2006.01.27
評議会選挙結果 「単独政権を作るつもりはない」ハマス
パレスチナ評議会選挙の正式な結果を中央選挙委員会(CEC)が発表した。それによると、
- ハマス 76議席
- ファタハ 43議席
- 左派諸党派 9議席
- 独立系 4議席
となっている。これは開票率95%の結果。ハマスの幹部であるイスマイル・ハニヤは単独で政権をとるつもりはなにと言明している。
アッバス議長はパレスチナ市民に向けて、選挙結果を尊重するようにと呼びかけた。
詳しい内訳をみると、比例制ではハマスがファタハを3万票上回っているだけだが、地方区で圧倒的な差がついている。ファタハの候補者が上に来ているところがほとんどない(唯一の例外はファタハだけが当選しているガザのラファエリア)。
ハマス陣営の候補者しか当選していない地区は、ヘブロン、ガザ北部。ガザ市もハマスと独立系のみでファタハ候補者の当選は0。(本当なのだろうか?とさえ、思ってしまうほど差が付いている)
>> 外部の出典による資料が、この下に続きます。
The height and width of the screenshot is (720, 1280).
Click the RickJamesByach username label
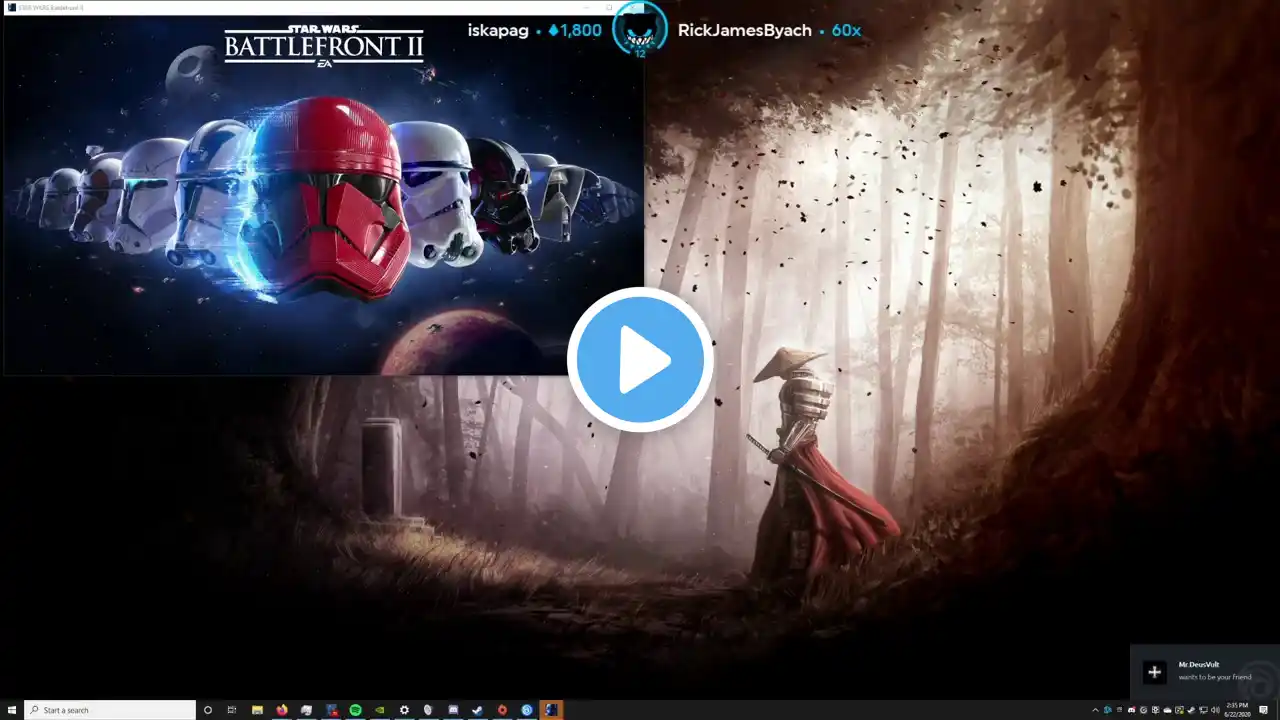click(x=744, y=30)
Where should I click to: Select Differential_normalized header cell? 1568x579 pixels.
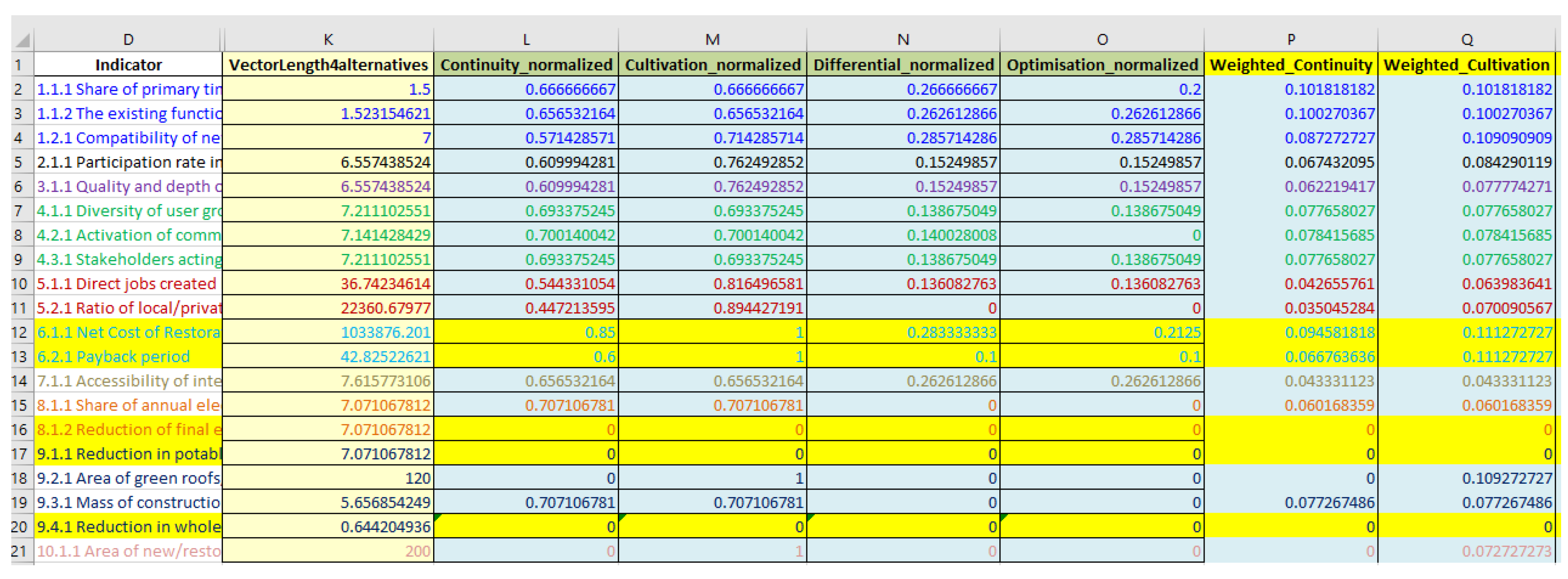point(903,64)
つまり、政党としてはファタハに投票しても、地元の候補者となったときには、ファタハの人間は選ばれなかったということになる。地域に密着した場面ではファタハが信頼されていなかったということなのかどうかは、また別な情報を待ちたい。
政党ごとの詳しい結果: "Preliminary offical results of the Palestinian parliamentary elections"
ほとんど報じられないだろうが、興味深いこととしては、この選挙への参加を認められなかった離散のパレスチナ人たちが疑似選挙を行っていることだ。350万人はいるとされる難民たち(アラブ諸国、ヨーロッパ各国、米国など)は、帰還権も棚上げにされたまま、見捨てられた状態にある。
選挙からも閉め出されていることに対する異議申し立てとしての選挙(実効性はないにしても)がパリやブリュッセル、レバノンの難民キャンプで行われている。
"Palestinian refugees will hold mock PLO elections in Brussels and Paris"
"Refugees in Lebanon camp conduct symbolic elections"
この選挙結果については、少ししたらパレスチナ人の分析を翻訳して(私じゃなくて、リック・タナカさんが訳してくれると思う)お届けできると思う。
自分でも考えてみた。この結果は「パレスチナ人が自分たちでなしうること」のひとつだったのかもしれないと。
選挙前にUSAIDがファタハに選挙資金を出している(名目上は支援)ことがわかり、それが反感を買ったこともある程度は響いているとは思うが、もう少し根深いものがあるだろう。
ガザ「撤退」で、イスラエルは「あとはパレスチナ次第だ」とずっと言ってきた。武装解除を行い、政府を改革して、それではじめて交渉の土俵に立てるのだ、と。
これはもうすでにオスロ合意後に一度行われたプロセスであり、その結果は誰しもわかっている。
自分たちは閉じこめられたままで、壁に囲まれ、エルサレムとは切り離され、入植地は増えていく。ファタハが占める自治政府が受け入れてきたことはそんなことだ。
だから、ファタハは支持を得られなかった。この状況のなかで自分たちが変えられることは選挙による政権くらいのもの。そういうことがこの結果なんだろうと思う。